→ Directions for this task
Copy the whole listing verbatim.

→ Information provided
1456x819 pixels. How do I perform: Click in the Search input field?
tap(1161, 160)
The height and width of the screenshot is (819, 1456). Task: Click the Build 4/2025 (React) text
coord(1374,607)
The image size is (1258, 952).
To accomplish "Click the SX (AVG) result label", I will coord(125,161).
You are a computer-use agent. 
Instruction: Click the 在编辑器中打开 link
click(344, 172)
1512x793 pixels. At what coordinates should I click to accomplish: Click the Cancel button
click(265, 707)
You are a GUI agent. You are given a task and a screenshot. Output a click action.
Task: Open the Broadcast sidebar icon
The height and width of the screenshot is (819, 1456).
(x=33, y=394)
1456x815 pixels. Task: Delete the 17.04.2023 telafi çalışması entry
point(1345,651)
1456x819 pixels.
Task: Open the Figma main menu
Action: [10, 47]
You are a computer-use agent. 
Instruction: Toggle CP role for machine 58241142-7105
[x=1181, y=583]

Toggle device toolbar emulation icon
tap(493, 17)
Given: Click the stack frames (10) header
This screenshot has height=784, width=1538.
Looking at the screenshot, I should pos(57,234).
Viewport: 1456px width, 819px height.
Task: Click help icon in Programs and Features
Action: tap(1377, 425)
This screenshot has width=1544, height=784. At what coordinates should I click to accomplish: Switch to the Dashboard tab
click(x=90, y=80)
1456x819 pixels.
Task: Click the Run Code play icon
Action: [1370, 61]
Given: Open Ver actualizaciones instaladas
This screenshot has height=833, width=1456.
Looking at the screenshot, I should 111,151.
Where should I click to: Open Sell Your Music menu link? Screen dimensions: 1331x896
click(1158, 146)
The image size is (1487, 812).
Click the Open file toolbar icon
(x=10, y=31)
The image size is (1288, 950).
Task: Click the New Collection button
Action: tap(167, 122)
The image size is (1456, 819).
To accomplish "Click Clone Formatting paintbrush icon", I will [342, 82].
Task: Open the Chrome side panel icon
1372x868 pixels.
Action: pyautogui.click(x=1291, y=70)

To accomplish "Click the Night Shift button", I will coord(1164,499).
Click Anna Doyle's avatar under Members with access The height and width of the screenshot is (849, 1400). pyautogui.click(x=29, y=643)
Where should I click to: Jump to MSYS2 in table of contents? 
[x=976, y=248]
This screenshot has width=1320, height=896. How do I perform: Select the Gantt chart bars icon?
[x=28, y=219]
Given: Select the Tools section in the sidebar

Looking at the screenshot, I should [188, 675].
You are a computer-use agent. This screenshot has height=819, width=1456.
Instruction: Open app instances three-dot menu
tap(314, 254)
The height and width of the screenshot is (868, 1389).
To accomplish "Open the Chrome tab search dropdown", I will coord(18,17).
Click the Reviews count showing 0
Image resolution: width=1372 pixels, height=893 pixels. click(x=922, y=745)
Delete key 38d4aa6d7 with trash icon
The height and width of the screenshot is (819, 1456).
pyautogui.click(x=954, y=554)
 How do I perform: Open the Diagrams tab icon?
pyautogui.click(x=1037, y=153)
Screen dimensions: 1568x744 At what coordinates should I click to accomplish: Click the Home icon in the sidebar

→ Worked solution
1456x819 pixels. How do I perform: Click in the Search input field?
tap(1161, 160)
The height and width of the screenshot is (819, 1456). Task: Click the Build 4/2025 (React) text
coord(1374,607)
The image size is (1258, 952).
To accomplish "Click the SX (AVG) result label", I will coord(125,161).
You are a computer-use agent. 
Instruction: Click the 在编辑器中打开 link
click(344, 172)
1512x793 pixels. At what coordinates should I click to accomplish: Click the Cancel button
click(265, 707)
You are a GUI agent. You are given a task and a screenshot. Output a click action.
Task: Open the Broadcast sidebar icon
The height and width of the screenshot is (819, 1456).
(x=33, y=394)
1456x815 pixels. Task: Delete the 17.04.2023 telafi çalışması entry
point(1345,651)
1456x819 pixels.
Task: Open the Figma main menu
Action: [10, 47]
You are a computer-use agent. 
Instruction: Toggle CP role for machine 58241142-7105
[x=1181, y=583]

Toggle device toolbar emulation icon
tap(493, 17)
Given: Click the stack frames (10) header
This screenshot has height=784, width=1538.
Looking at the screenshot, I should pos(57,234).
Viewport: 1456px width, 819px height.
Task: Click help icon in Programs and Features
Action: tap(1377, 425)
This screenshot has width=1544, height=784. At what coordinates should I click to accomplish: Switch to the Dashboard tab
click(x=90, y=80)
1456x819 pixels.
Task: Click the Run Code play icon
Action: [1370, 61]
Given: Open Ver actualizaciones instaladas
This screenshot has height=833, width=1456.
Looking at the screenshot, I should 111,151.
Where should I click to: Open Sell Your Music menu link? Screen dimensions: 1331x896
click(1158, 146)
The image size is (1487, 812).
Click the Open file toolbar icon
(x=10, y=31)
The image size is (1288, 950).
Task: Click the New Collection button
Action: tap(167, 122)
The image size is (1456, 819).
To accomplish "Click Clone Formatting paintbrush icon", I will [342, 82].
Task: Open the Chrome side panel icon
1372x868 pixels.
Action: pyautogui.click(x=1291, y=70)

To accomplish "Click the Night Shift button", I will coord(1164,499).
Click Anna Doyle's avatar under Members with access The height and width of the screenshot is (849, 1400). pyautogui.click(x=29, y=643)
Where should I click to: Jump to MSYS2 in table of contents? 
[x=976, y=248]
This screenshot has width=1320, height=896. How do I perform: Select the Gantt chart bars icon?
[x=28, y=219]
Given: Select the Tools section in the sidebar

Looking at the screenshot, I should [188, 675].
You are a computer-use agent. This screenshot has height=819, width=1456.
Instruction: Open app instances three-dot menu
tap(314, 254)
The height and width of the screenshot is (868, 1389).
To accomplish "Open the Chrome tab search dropdown", I will coord(18,17).
Click the Reviews count showing 0
Image resolution: width=1372 pixels, height=893 pixels. click(x=922, y=745)
Delete key 38d4aa6d7 with trash icon
The height and width of the screenshot is (819, 1456).
pyautogui.click(x=954, y=554)
 How do I perform: Open the Diagrams tab icon?
pyautogui.click(x=1037, y=153)
Screen dimensions: 1568x744 At what coordinates should I click to accomplish: Click the Home icon in the sidebar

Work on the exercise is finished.